* _Directive_
Using the parliamentary exchange, answer the following:
1. What provisional outturn does the Chief Secretary give for the 1995–96 PSBR?
2. What PSBR figure does Mr. MacShane say the Red Book for 1995–96 promised for that year?
3. In which publication will an updated forecast of the 1996–97 PSBR appear?

HC Deb 18 April 1996 vol 275 cc828-30
3. Mr. MacShane

To ask the Chancellor of the Exchequer what is his estimate for the PSBR for the rest of 1996; and if he will make a statement. [24307]

6. Mr. Austin Mitchell

To ask the Chancellor of the Exchequer if he will make a statement on the change in the level of Government borrowing over the last financial year. [24313]

The Chief Secretary to the Treasury (Mr. William Waldegrave)

The provisional outturn for the 1995–96 PSBR is £32 billion. Excluding privatisation proceeds, that is £8 billion lower than the previous year.

An updated forecast of the 1996–97 PSBR will be published in the summer economic forecast in a couple of months' time.

Mr. MacShane

Is not that answer proof positive not just of the ideological disarray on the Treasury Benches but of technical incompetence? In the Red Book for 1995–96 we were promised a PSBR for this year of £21 billion, yet in the press release issued today that has increased to £32 billion. The Treasury was not able to account for £10 billion, which now has to be found. If any company were responsible for that, its finance directors would be sacked. I suggest to the Chief Secretary that perhaps Sir Richard Scott should be asked to set up an inquiry into where that money has gone.

Mr. Waldegrave

The expenditure controls have come in exactly on target yet again. For every year in which we set a new control total, we have hit it exactly. I do not think that there was any year under the previous Labour Government, except when the International Monetary Fund was running things, of which that could be said.

The Labour party has voted against every one of the expenditure control measures that we have taken. It has voted against them, lobbied against them and gone into the outside world and argued against them. Under Labour party policies, and under what it would have done if Labour had been in power, borrowing would have been much higher, as it would be if ever Labour got to power.

* _Information shown_
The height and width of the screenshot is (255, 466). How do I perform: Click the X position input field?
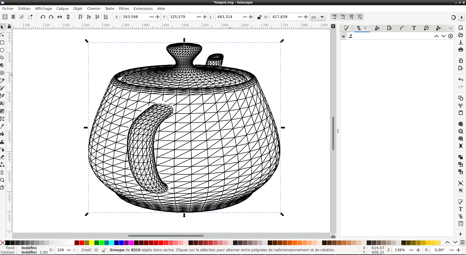coord(135,17)
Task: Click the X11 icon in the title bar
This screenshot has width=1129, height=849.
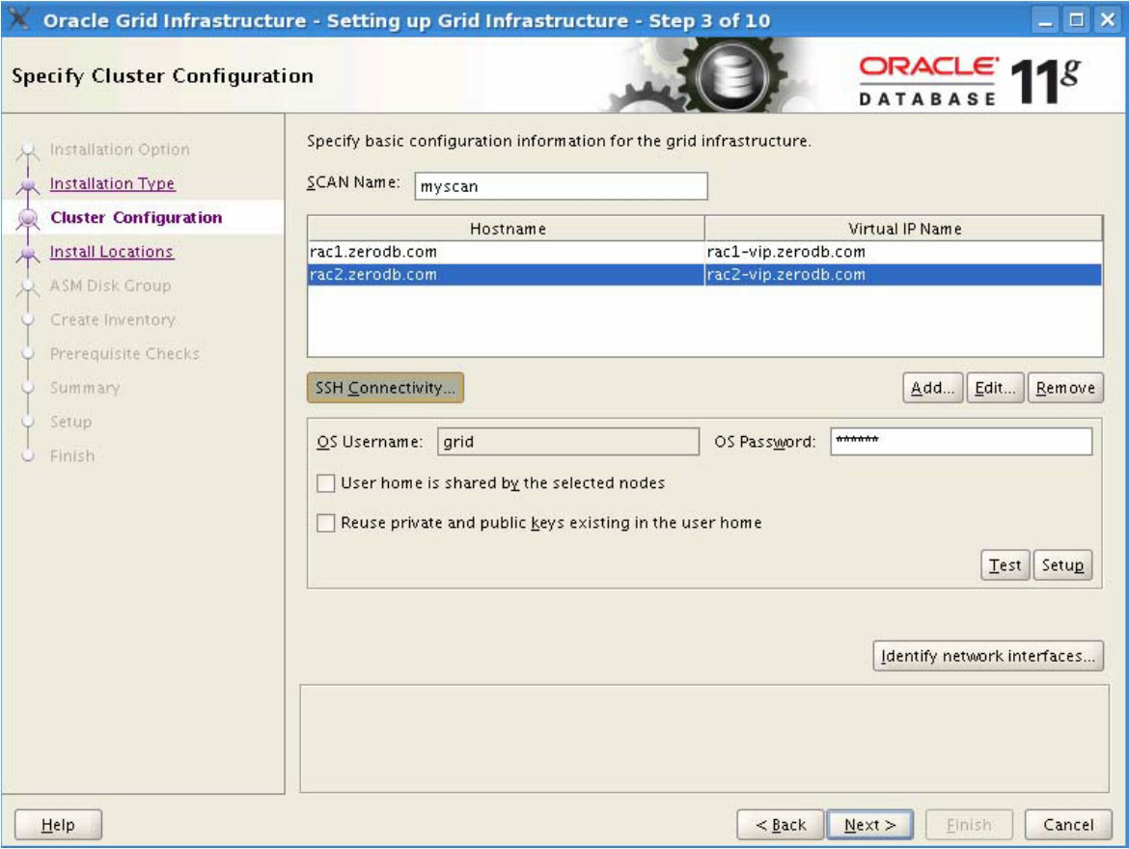Action: [x=19, y=20]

* _Response for this exercise_
1. £32 billion.
2. £21 billion.
3. The summer economic forecast.